Other experts express skepticism of such actions. “There’s so little value in these scores that I have no idea what people should do with it,” says Cecile Janssens, an epidemiologist at Emory University who studies how genomics enters health practice. “You might as well just look in a mirror, that’s as good a predictor for diabetes as all your genes put together.”

She started looking at polygenic risk scores in the early 2000s, right after the Human Genome Project wrapped up and before 23andMe was even a “Google for DNA” in Anne Wojcicki’s eye. But Janssens says she got bored with the field because there hadn’t been any real progress in close to a decade. Then all of a sudden, in the last two years polygenic risk scores started popping up again. This time, they included millions of variants with effects so tiny that earlier studies on only a few thousand people couldn’t detect them. “The only trouble is they don’t add anything to the predictions,” she says. “Diseases like type 2 diabetes don’t become more heritable just because we’ve got better technology.”

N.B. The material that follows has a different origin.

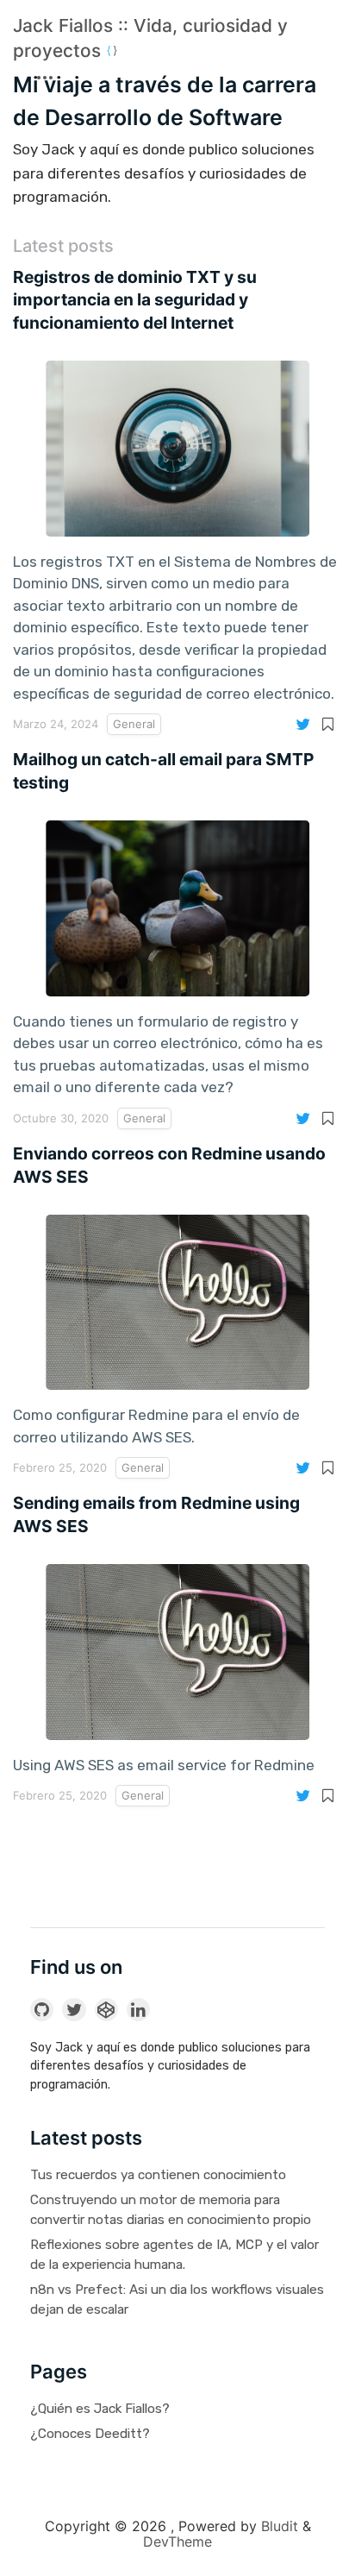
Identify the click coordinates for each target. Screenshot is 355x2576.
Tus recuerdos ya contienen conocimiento (158, 2175)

The resurgence of polygenic risk scores has reignited old party lines in the research community and drawn some new ones. Depending on one’s side, polygenic risk scores are either going to revolutionize complex disease prevention by creating more precise pools of risk (the Torkamani camp), or they’re mostly rubbish (Janssen). The scientific validity of polygenic risk scores is still up for debate, but with 23andMe bringing it back to the mainstream, the discussion is becoming more urgent. Because if there’s one thing researchers know, it’s that no amount of tiny type at the bottom of the page will dissuade people from making decisions on risk scores in their grasp, however uncertain they might be.